E. I think sometimes people use culture as an excuse to do things. A friend had four children to a man she’d been with for ten years. Last month he went back to Africa to meet his other wife and the new born baby that had happened on his last trip, which he hadn’t told his wife in Australia about. He said ‘oh, you just have to accept this, it’s my culture’. I think sometimes it can be a case of ‘hey, let me pick and choose this and say it’s culture’.

Like the media reports [about gang violence in Melbourne] recently, it’s like ‘oh, it's a cultural thing, they don’t understand our culture’. Actually no, they’re just young idiots fighting on the street. That happens everywhere, they’re just young idiots and that needs to be addressed but there is no cultural thing.

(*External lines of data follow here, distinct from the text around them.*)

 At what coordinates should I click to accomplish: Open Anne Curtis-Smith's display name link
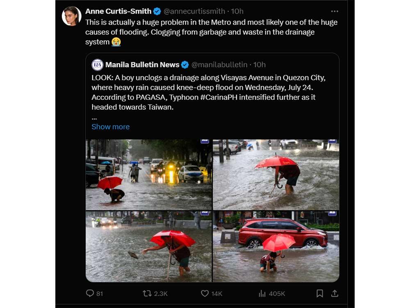[118, 11]
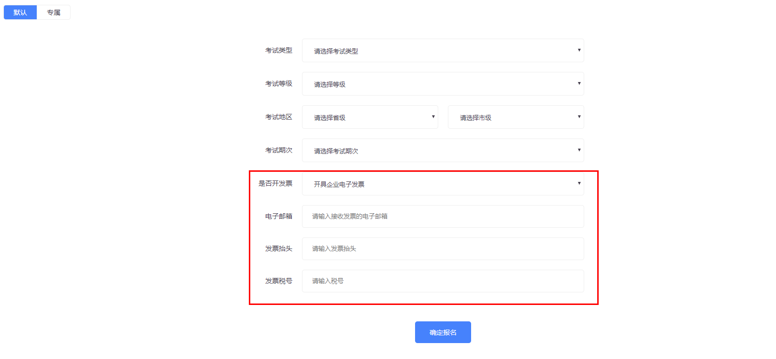Open the 请选择等级 dropdown

(442, 84)

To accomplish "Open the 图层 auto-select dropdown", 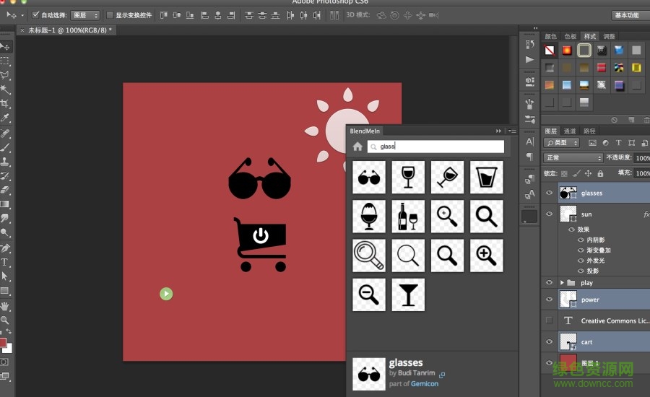I will (85, 14).
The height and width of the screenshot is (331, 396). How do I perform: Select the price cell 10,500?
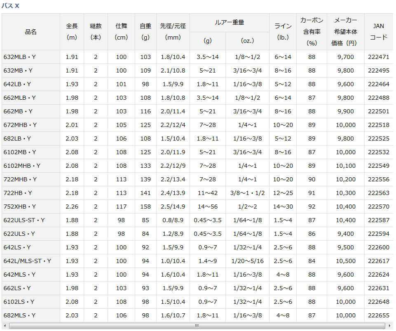tap(345, 261)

Have you had people say or make presumptions about your family?
E. Yes, lots!

In high school I just had African friends and there was this one girl who used to tease me and say, ‘why are you friends with all the n*ggers, aren’t you afraid you’re going to catch aids?’. She was a bogan and I was kind of scared of her. When Lawrence and I were moving out of our house the landlord told me someone was interested in renting the place and asked that I show them around...and it was the bogan girl...I was like, ‘oh my god I hate you’, but I showed her around the house. Then the landlord asked what they were like and I said, ‘nup, don’t get them’. So yeah, I got my own back [laughs].

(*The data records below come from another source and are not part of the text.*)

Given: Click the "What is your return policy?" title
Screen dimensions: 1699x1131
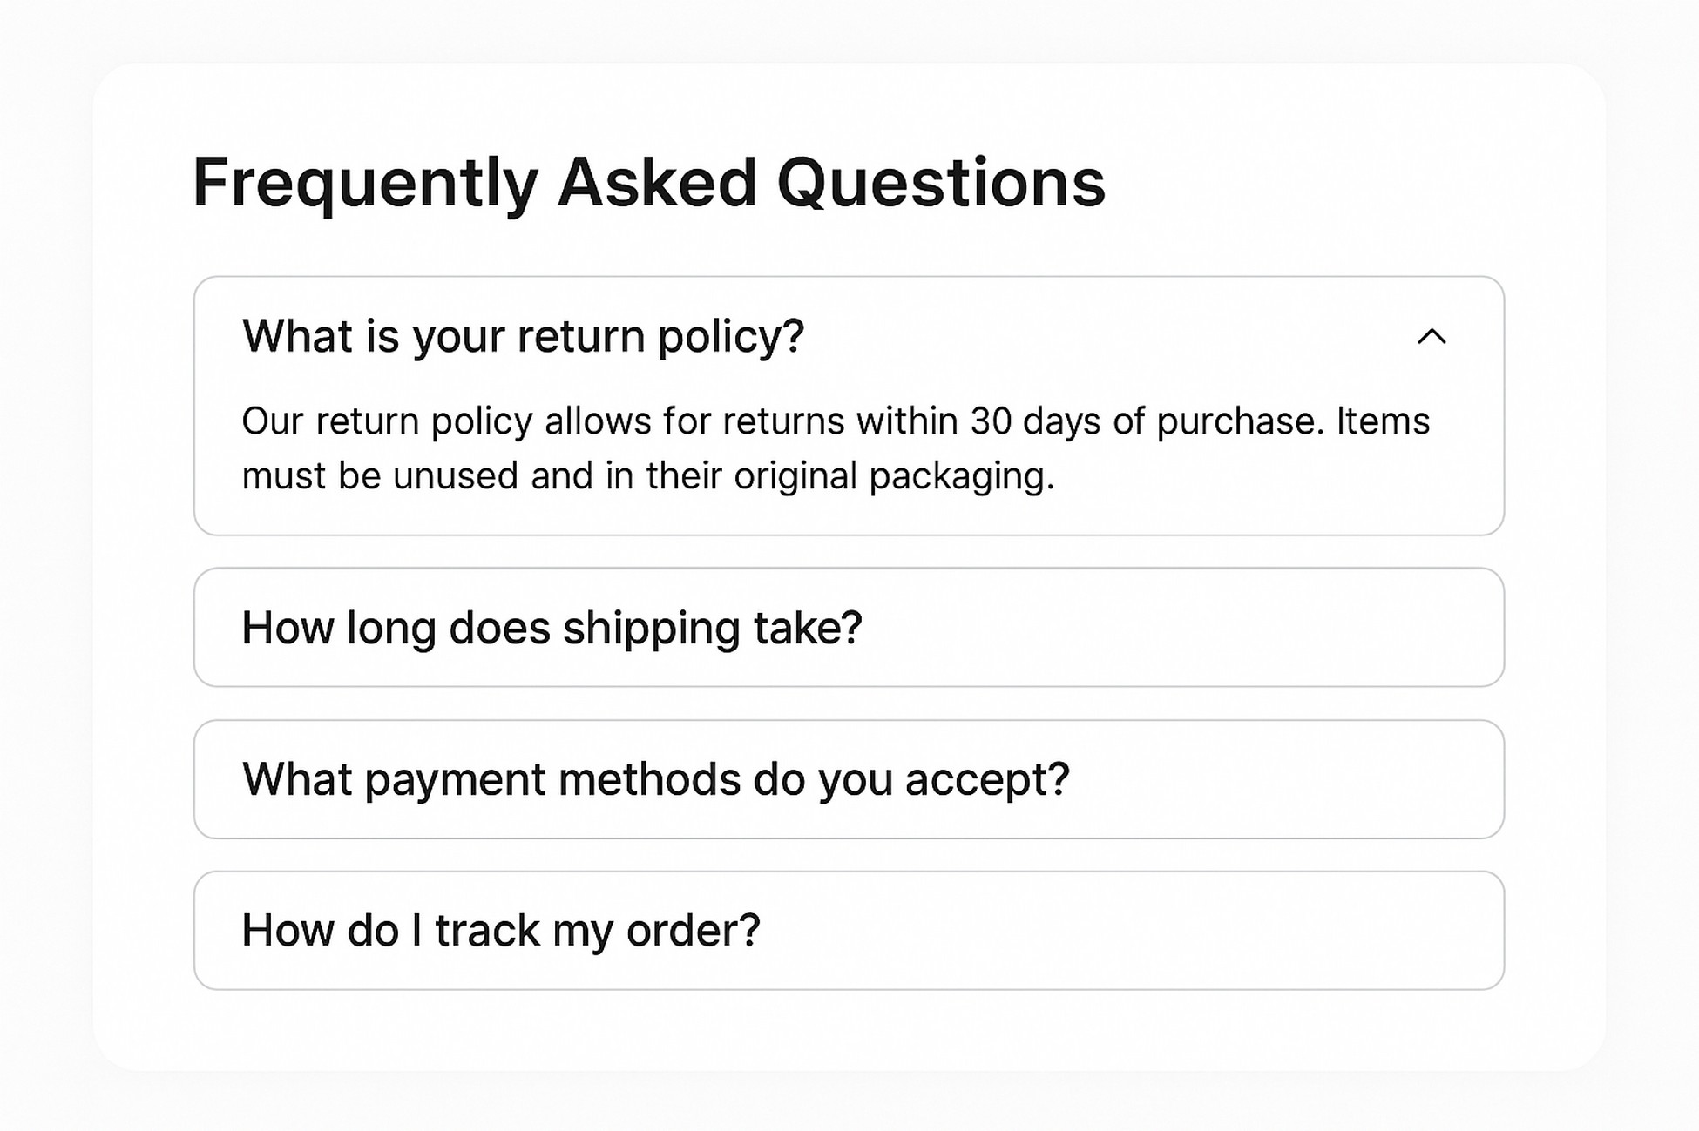Looking at the screenshot, I should pyautogui.click(x=523, y=336).
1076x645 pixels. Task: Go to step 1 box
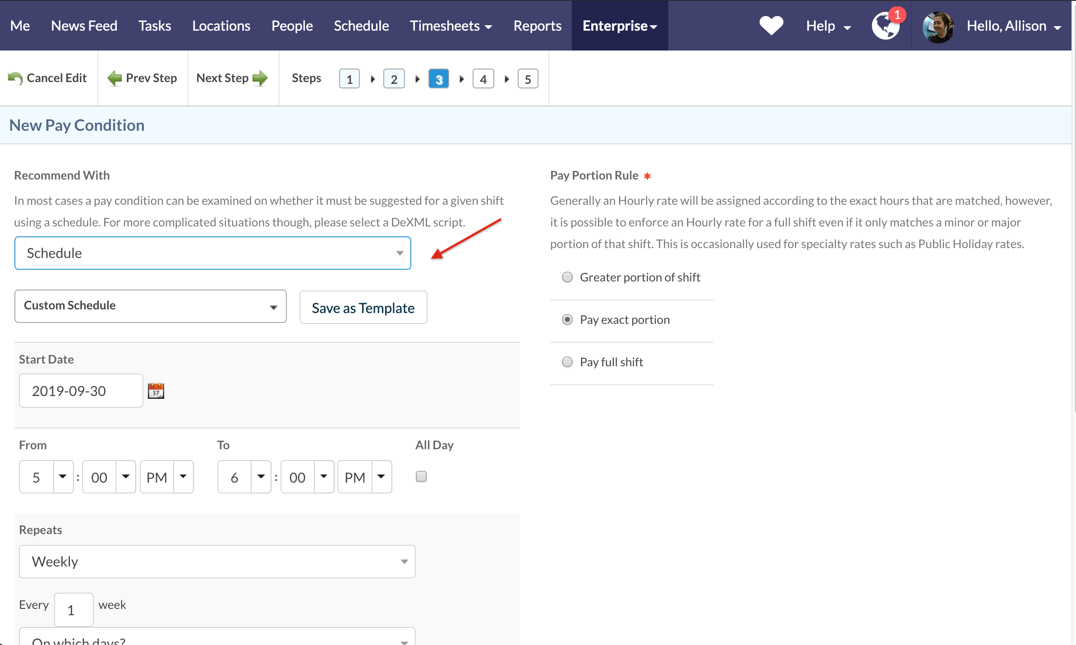(349, 79)
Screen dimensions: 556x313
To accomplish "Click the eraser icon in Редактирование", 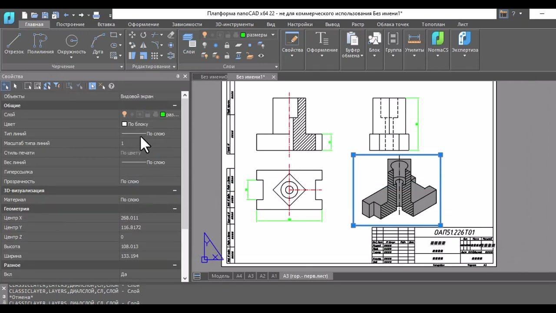I will click(171, 35).
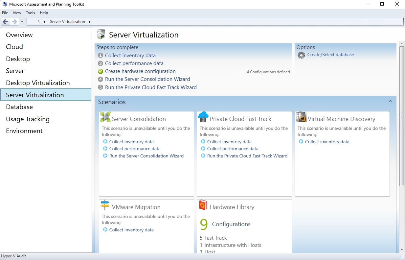405x260 pixels.
Task: Click Collect performance data in steps list
Action: (x=134, y=63)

People just say the most stupid thing about my kids. To me they’re my kids. It’s really weird, even some of my friends speak to Lawrence in a different way to how they’d speak to someone else. It’s subtle but I still notice it.

Do you think it’s important for your children to understand their heritage on both sides?
E. Yeah, definitely. We bought a globe today didn’t we Elizao? What country is daddy from?

ELIZAO GINO. Africa - Australia

E. Africa - Australia, and what country is daddy from?

ELIZAO GINO. South Sudan

E. Woohoo! We bought a globe today, because we found it in a shop and he was very intrigued. But yeah, it’s so important and I worry because there are a lot of single white mothers who I know here with mixed kids and their kids grow up with a loss wondering where they fit in. Especially when society is constantly pointing it out.

What are your fears and hopes for your children?
E. Just general stuff. I want them to be happy. If you’re relating it to race, I hope that people will be able to see them just as them. He’s Elazao, he’s not some little black kid.

THE PIN. If you could give your younger self one piece of advice about being in the skin you’re in, what would it be?
ERIS GINO. Oh gosh. Hey young Eris...I don’t know, there are lots of things. I can't think of any in particular. Sorry!